US Maritime Law
Sources of US Maritime Law
Article III of the US Constitution extends the federal judicial power to all cases of admiralty and maritime jurisdiction. The Jones Act of 1920 regulates cabotage and provides a negligence remedy for seamen. The Death on the High Seas Act (DOHSA) of 1920 governs wrongful death on the high seas. The Limitation of Shipowners’ Liability Act of 1851 allows shipowners to limit their liability to the value of the vessel after an incident. The Carriage of Goods by Sea Act (COGSA) of 1936 governs the rights and liabilities of carriers under bills of lading. Federal courts develop the general maritime law, which supplements statutory provisions and applies uniform federal rules to maritime matters.
Admiralty Jurisdiction
Federal district courts have original jurisdiction over all admiralty and maritime claims. The traditional maritime tort test, established in Executive Jet Aviation, Inc. v City of Cleveland, 409 U.S. 249 (1972), requires that the wrong must have occurred on navigable waters and bear a substantial relationship to traditional maritime activity. The maritime contract test asks whether the contract’s subject matter is maritime in nature. The maritime but local doctrine applies state law to certain maritime matters that are local in character, provided state law does not conflict with federal maritime law. The savings to suitors clause (28 U.S.C. § 1333) preserves common law remedies, allowing plaintiffs to bring in personam maritime claims in state court.
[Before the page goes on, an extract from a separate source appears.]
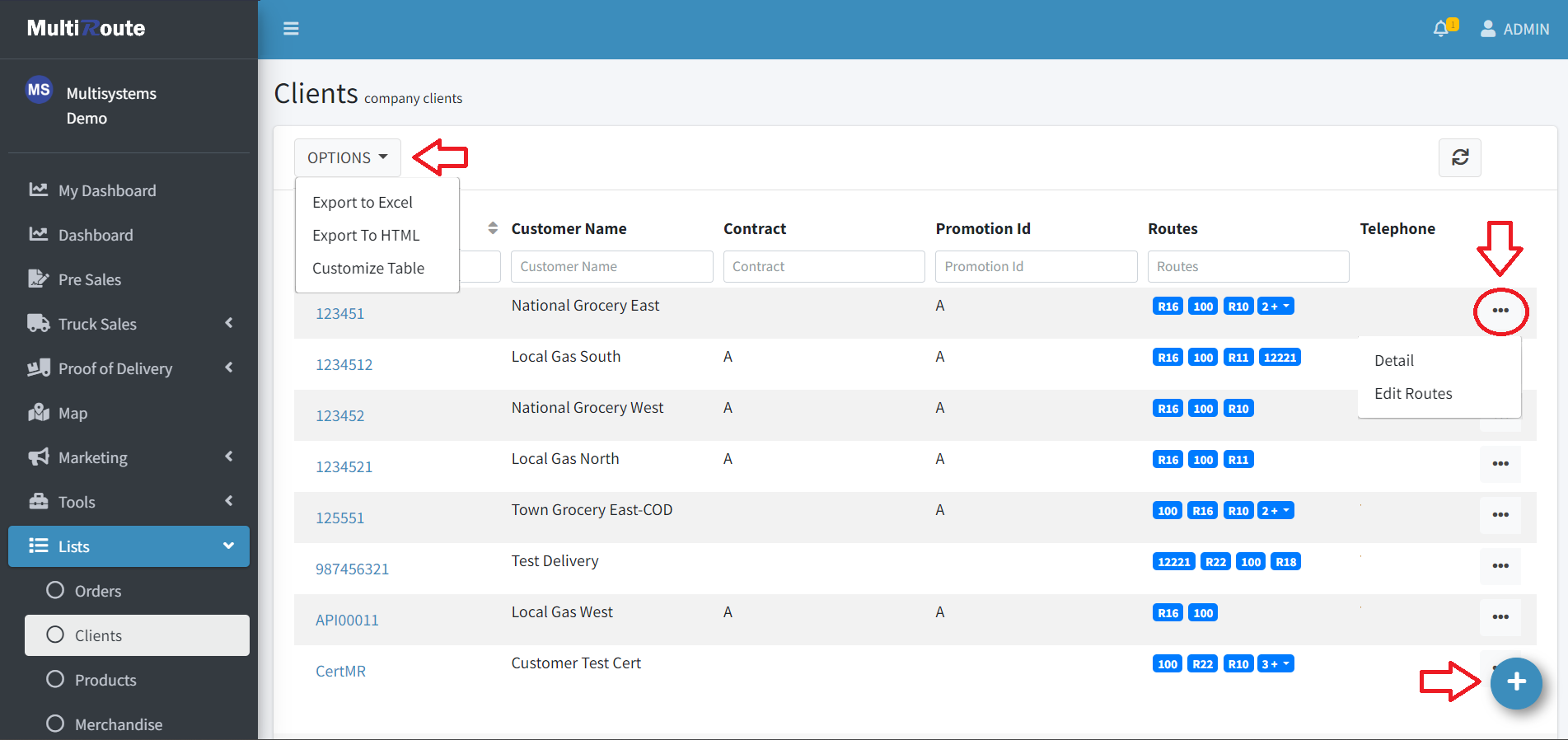Open three-dot actions for Local Gas North
Viewport: 1568px width, 740px height.
pos(1500,464)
The Jones Act and Seaman Remedies
The Jones Act (46 U.S.C. § 30104) allows a seaman to bring a personal injury action against the employer for negligence. To qualify as a seaman under the Jones Act, the worker must have a connection to a vessel in navigation that is substantial in duration and nature. The standard of care is ordinary negligence, with the doctrine of comparative fault reducing recovery proportionally. The unseaworthiness doctrine imposes strict liability on the shipowner for injuries caused by an unseaworthy condition — a vessel, its equipment, or its crew that is not reasonably fit for its intended purpose.
Maintenance and Cure
The obligation of maintenance and cure requires the shipowner to provide food, lodging, and necessary medical care to a seaman who becomes ill or injured while in the service of the ship, regardless of fault. The obligation continues until the seaman reaches maximum medical improvement. Maintenance is paid at a daily rate reflecting the reasonable cost of food and lodging ashore. Cure covers medical expenses. Failure to pay maintenance and cure may give rise to independent tort claims for punitive damages.
Limitation of Liability
The Limitation of Shipowners’ Liability Act permits a shipowner to limit liability to the value of the vessel and its pending freight after a marine incident, provided the owner had no privity or knowledge of the conditions giving rise to the claim. The limitation proceeding is brought in federal court and may consolidate all claims arising from the incident. The Act applies to personal injury, wrongful death, and property damage claims.
Longshore and Harbor Workers
The Longshore and Harbor Workers’ Compensation Act (LHWCA) provides workers’ compensation benefits to maritime employees not covered by the Jones Act, including longshore workers, harbour workers, and ship repairers. The LHWCA is a no-fault compensation system administered by the Office of Workers’ Compensation Programs. Covered employers must secure compensation through insurance or self-insurance.
The US Coast Guard
The US Coast Guard is responsible for maritime safety, security, and environmental stewardship. It enforces federal maritime law, inspects vessels, investigates marine casualties, maintains aids to navigation, and conducts search and rescue operations. The Coast Guard also administers the mariner credentialing system and enforces pollution prevention regulations implementing MARPOL and the Oil Pollution Act of 1990.